ASSIGNMENT: Every line of the entries below from the one containing "Open the tweet's three-dot more menu" to the one containing "You are a computer-use agent. Viewport: 1024px", both ends included, must be written out exactly. No other line belongs in the answer.

Records from a data collection:
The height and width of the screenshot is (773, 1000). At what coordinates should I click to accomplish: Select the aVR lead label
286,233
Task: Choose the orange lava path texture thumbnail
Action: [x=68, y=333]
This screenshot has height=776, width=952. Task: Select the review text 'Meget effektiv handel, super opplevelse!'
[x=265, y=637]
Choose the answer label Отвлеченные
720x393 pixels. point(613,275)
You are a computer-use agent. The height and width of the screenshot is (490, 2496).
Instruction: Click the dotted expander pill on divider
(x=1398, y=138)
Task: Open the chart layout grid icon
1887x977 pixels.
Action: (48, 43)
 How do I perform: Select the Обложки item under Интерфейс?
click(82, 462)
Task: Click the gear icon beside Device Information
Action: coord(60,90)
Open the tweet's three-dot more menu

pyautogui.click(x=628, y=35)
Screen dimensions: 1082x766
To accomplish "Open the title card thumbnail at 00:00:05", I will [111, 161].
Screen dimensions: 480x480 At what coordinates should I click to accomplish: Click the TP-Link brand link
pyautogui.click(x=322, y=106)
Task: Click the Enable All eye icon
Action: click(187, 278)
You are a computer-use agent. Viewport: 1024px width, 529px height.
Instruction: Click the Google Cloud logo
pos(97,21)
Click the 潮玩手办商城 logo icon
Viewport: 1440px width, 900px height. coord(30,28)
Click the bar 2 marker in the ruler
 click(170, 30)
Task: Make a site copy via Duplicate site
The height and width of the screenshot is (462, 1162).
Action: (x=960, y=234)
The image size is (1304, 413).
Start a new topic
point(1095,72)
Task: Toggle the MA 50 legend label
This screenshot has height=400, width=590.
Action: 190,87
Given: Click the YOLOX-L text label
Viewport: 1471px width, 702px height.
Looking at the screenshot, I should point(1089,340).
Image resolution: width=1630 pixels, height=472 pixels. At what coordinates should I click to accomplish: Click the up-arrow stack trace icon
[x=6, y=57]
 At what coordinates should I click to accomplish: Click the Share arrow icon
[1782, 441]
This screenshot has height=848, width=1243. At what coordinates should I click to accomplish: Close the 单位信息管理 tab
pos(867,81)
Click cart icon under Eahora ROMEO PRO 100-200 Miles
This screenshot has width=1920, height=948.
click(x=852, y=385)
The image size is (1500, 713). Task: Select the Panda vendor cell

THE COMPLETED TASK:
Open the tweet's three-dot more menu

pyautogui.click(x=628, y=35)
Screen dimensions: 1082x766
To accomplish "Open the title card thumbnail at 00:00:05", I will [111, 161].
Screen dimensions: 480x480 At what coordinates should I click to accomplish: Click the TP-Link brand link
pyautogui.click(x=322, y=106)
Task: Click the Enable All eye icon
Action: click(187, 278)
You are a computer-use agent. Viewport: 1024px width, 529px height.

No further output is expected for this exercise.